## Recorded information
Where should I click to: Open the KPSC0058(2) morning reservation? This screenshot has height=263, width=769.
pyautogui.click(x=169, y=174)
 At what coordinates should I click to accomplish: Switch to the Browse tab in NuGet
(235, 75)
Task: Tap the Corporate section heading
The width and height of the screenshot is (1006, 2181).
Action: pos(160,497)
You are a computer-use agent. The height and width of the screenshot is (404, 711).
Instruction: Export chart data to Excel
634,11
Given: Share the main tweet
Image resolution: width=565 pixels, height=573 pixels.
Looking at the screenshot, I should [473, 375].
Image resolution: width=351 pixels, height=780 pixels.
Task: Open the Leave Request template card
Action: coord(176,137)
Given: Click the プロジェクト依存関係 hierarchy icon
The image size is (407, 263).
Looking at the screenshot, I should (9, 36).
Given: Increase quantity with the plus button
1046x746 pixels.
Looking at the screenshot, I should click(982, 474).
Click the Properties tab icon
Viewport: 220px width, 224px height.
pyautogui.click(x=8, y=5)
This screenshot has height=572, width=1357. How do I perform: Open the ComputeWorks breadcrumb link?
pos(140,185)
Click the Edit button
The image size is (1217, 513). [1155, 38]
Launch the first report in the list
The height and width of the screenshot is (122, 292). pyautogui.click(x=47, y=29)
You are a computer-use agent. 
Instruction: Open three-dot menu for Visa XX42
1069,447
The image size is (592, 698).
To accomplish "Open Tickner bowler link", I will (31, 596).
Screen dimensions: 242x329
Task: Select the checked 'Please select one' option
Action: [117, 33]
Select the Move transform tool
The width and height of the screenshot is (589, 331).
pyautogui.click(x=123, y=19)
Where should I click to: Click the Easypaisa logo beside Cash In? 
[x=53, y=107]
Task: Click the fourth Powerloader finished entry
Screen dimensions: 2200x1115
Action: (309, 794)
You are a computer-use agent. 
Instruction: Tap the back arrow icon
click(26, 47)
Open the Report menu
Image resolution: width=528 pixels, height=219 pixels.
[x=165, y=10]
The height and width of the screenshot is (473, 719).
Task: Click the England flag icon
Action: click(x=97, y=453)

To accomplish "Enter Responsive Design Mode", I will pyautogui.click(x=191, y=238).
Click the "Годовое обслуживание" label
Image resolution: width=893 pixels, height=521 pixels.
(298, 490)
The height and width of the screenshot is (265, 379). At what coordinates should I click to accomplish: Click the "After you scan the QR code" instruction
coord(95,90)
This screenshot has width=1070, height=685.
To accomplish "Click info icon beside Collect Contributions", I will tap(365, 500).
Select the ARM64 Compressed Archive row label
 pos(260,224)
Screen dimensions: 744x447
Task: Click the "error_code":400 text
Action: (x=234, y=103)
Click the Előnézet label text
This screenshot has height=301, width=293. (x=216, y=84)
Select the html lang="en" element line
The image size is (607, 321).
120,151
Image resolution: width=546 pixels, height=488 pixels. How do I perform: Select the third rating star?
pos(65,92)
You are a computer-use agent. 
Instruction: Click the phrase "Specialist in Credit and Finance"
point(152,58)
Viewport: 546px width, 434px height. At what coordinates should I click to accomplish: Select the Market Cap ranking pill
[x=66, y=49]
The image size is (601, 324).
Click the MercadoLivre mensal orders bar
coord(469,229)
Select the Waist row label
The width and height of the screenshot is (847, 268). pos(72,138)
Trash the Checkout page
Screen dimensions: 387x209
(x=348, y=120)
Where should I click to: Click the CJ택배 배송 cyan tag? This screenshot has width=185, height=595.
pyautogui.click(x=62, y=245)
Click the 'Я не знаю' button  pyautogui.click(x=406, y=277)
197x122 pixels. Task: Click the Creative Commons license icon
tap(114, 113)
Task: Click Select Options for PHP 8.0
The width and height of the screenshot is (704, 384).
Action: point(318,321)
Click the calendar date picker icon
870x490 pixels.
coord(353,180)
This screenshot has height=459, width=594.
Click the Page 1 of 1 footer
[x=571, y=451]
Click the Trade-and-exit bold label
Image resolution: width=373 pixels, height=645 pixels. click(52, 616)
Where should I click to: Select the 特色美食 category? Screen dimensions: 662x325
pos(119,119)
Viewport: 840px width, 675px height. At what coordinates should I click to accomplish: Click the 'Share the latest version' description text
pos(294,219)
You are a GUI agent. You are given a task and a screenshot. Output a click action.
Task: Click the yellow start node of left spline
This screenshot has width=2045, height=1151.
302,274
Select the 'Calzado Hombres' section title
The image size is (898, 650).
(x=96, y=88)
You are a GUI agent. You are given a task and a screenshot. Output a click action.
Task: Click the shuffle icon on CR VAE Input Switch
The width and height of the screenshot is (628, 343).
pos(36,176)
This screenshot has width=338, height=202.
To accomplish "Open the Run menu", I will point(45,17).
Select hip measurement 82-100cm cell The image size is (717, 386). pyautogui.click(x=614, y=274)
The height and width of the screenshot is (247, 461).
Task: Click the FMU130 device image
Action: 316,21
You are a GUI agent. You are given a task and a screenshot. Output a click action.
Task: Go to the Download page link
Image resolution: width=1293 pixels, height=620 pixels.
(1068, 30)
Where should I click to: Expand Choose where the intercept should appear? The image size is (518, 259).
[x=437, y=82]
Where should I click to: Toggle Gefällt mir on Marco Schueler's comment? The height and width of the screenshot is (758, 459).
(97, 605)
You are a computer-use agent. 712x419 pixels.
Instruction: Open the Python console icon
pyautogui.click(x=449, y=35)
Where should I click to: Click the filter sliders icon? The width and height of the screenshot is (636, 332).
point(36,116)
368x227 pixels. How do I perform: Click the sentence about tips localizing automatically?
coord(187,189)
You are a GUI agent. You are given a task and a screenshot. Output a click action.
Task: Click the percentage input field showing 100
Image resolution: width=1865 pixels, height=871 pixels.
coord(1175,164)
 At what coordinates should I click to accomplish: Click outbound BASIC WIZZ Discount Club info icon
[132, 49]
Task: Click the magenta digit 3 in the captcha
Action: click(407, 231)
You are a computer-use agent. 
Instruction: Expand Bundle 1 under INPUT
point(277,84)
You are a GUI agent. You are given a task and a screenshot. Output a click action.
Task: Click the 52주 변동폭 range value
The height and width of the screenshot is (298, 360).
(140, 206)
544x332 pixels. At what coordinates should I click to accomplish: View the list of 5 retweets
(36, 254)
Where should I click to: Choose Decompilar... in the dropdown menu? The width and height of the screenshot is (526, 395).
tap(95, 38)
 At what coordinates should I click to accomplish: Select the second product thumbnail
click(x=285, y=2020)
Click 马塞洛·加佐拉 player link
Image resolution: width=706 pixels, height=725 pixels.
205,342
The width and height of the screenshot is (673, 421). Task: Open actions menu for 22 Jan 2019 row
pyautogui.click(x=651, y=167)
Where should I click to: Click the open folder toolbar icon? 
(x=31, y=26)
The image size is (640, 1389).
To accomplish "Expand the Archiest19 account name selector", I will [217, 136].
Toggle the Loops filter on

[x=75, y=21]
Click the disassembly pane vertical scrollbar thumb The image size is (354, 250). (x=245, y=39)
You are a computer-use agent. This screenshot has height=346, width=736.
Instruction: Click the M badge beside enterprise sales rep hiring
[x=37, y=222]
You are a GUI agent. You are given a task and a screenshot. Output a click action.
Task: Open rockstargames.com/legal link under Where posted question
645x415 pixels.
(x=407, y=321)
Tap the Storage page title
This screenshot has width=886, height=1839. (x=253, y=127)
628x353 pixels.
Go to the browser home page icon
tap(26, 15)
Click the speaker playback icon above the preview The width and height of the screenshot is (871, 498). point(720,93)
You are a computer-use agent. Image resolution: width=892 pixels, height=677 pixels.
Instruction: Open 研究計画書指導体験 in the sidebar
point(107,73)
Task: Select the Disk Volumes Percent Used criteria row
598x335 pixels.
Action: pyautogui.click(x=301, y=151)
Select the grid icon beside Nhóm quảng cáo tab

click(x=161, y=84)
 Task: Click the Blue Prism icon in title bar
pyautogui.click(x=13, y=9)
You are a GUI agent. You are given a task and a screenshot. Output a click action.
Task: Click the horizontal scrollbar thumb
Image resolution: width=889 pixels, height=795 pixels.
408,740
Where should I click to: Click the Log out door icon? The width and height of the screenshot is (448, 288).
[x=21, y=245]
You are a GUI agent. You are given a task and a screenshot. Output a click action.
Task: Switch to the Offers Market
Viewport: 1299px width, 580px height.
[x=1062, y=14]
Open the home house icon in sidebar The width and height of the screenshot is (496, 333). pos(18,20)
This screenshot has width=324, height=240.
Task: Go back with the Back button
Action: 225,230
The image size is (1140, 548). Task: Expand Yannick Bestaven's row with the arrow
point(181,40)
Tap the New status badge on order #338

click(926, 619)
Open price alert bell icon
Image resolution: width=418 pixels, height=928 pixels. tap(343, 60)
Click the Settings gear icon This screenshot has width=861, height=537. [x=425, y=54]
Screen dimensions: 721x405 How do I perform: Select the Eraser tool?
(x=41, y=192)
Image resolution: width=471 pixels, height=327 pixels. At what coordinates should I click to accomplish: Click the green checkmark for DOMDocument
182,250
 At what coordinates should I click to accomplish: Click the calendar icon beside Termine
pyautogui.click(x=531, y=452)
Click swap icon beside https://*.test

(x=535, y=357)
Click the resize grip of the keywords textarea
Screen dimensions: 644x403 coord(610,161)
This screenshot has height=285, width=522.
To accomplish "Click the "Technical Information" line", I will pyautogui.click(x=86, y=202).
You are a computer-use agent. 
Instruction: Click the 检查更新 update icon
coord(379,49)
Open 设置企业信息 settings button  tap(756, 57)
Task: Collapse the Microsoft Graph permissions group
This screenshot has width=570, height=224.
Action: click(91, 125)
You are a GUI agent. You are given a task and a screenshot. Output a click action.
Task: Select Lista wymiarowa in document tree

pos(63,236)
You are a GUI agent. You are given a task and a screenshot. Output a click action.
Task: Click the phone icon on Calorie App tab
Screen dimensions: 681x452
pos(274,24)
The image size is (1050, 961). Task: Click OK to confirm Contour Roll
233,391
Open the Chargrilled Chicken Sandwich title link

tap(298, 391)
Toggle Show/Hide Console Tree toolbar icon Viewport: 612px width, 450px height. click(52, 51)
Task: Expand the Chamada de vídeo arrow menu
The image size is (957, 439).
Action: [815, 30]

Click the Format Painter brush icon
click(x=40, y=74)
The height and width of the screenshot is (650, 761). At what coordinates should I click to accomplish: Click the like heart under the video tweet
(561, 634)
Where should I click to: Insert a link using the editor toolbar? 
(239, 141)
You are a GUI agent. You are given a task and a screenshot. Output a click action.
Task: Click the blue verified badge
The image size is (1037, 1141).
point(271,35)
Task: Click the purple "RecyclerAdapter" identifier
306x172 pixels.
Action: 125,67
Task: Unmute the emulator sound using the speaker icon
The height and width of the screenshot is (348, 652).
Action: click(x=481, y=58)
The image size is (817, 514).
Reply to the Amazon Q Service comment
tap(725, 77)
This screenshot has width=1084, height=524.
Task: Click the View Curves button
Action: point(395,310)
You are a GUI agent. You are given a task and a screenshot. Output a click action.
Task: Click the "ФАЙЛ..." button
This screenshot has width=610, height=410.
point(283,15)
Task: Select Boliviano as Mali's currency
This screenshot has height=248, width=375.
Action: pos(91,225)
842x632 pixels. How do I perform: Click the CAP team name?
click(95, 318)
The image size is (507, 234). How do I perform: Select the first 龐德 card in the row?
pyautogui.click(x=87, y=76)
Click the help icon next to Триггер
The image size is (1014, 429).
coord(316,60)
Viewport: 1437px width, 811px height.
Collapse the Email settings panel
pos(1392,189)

## Problem to work on
When the line containing "The image size is (817, 514)." is reached, return it and every later line through the end of the listing above, unaltered and alone.

## Output below
The image size is (817, 514).
Reply to the Amazon Q Service comment
tap(725, 77)
This screenshot has width=1084, height=524.
Task: Click the View Curves button
Action: point(395,310)
You are a GUI agent. You are given a task and a screenshot. Output a click action.
Task: Click the "ФАЙЛ..." button
This screenshot has width=610, height=410.
point(283,15)
Task: Select Boliviano as Mali's currency
This screenshot has height=248, width=375.
Action: pos(91,225)
842x632 pixels. How do I perform: Click the CAP team name?
click(95, 318)
The image size is (507, 234). How do I perform: Select the first 龐德 card in the row?
pyautogui.click(x=87, y=76)
Click the help icon next to Триггер
The image size is (1014, 429).
coord(316,60)
Viewport: 1437px width, 811px height.
Collapse the Email settings panel
pos(1392,189)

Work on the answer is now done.